Here, Brooke Brennan, a certified health coach, shares her top tips for giving your wellness routine a refresh.
There is always such emphasis on New Year’s resolutions and starting your year off in the healthiest way possible. New goals, new routines, new ways of eating, new gym memberships.
But there is so much power in knowing that you can start building a fresh foundation of health for yourself any day of the year.
- 1April 19, 2019
Spring is a season of new growth and change. It is also the perfect season to find ways to carve out routines or habits that cultivate feeling your happiest and healthiest.
I prefer to take a gentle approach to wellness and have outlined three fun ways below to play around with a spring refresh in your wellness journey.
1. Eat fruits and vegetables that are in season
As the weather begins to heat up for spring and summer, our body will naturally begin to crave cooling fruits and vegetables. Things that hydrate you like cucumbers and watermelon.
Also, the more you eat what is in season, the more you can save on your weekly grocery bill. When foods are picked in season there is an abundance of them, which brings prices down for us, making eating fresh produce more affordable.
Here is a great link that takes you to a seasonal eating guide. This website allows you to put your location and desired month in a search field. It will then show you all the seasonal products in your area.
2. Love your gut by adding in probiotic and prebiotic rich foods.
I read a great analogy once that really helped me to understand how probiotics and prebiotics work together in your gut: Think of your gut as a garden.
The probiotics serve as the seeds in the soil and the prebiotics serve as the fertilizer you add to the soil to help the seeds grow to their most healthy.
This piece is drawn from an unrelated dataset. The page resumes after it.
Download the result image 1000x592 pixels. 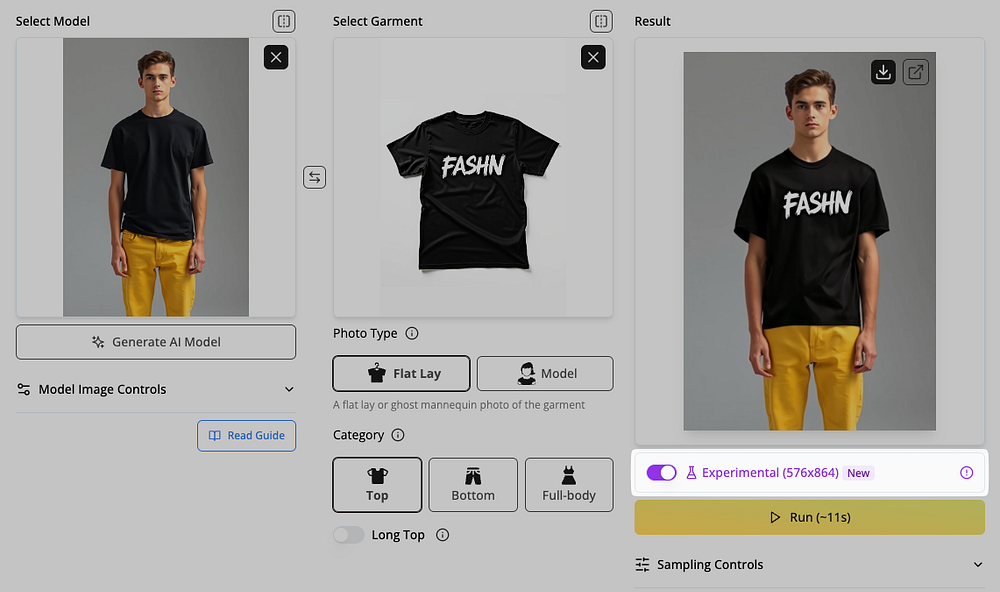point(883,72)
Together, you get a beautiful garden and together both prebiotics and probiotics create a balanced and healthy gut flora. I love incorporating real foods each day to get my daily dose.
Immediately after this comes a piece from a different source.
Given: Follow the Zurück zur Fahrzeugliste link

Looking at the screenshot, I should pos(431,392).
Here are some of my favorites:
Probiotic rich foods: Yogurt, kefir, kombucha, sauerkraut and kimchi.
Prebiotic rich foods: Oats, apples, onion, garlic and apple cider vinegar.
3. Know what is missing in your life and adjust accordingly
I often ask my clients this question: if you had an extra hour today to do anything at all, how would you spend it? The answers vary from take a nap, go for a long walk, date night out with my partner, quiet time to read a book, eating a meal away from my desk or not feeling stressed out 24/7.
These answers are gut responses to what is missing in their life and what needs to be added in.
What would your answer be to that question? My advice would be to incorporate that answer into your daily or weekly life.
This healthy routine might help you feel more joyful or balanced in your daily life. We are all balancing so many responsibilities each day and sometimes it can feel so restorative to take a time out and give yourself something you never knew you really needed.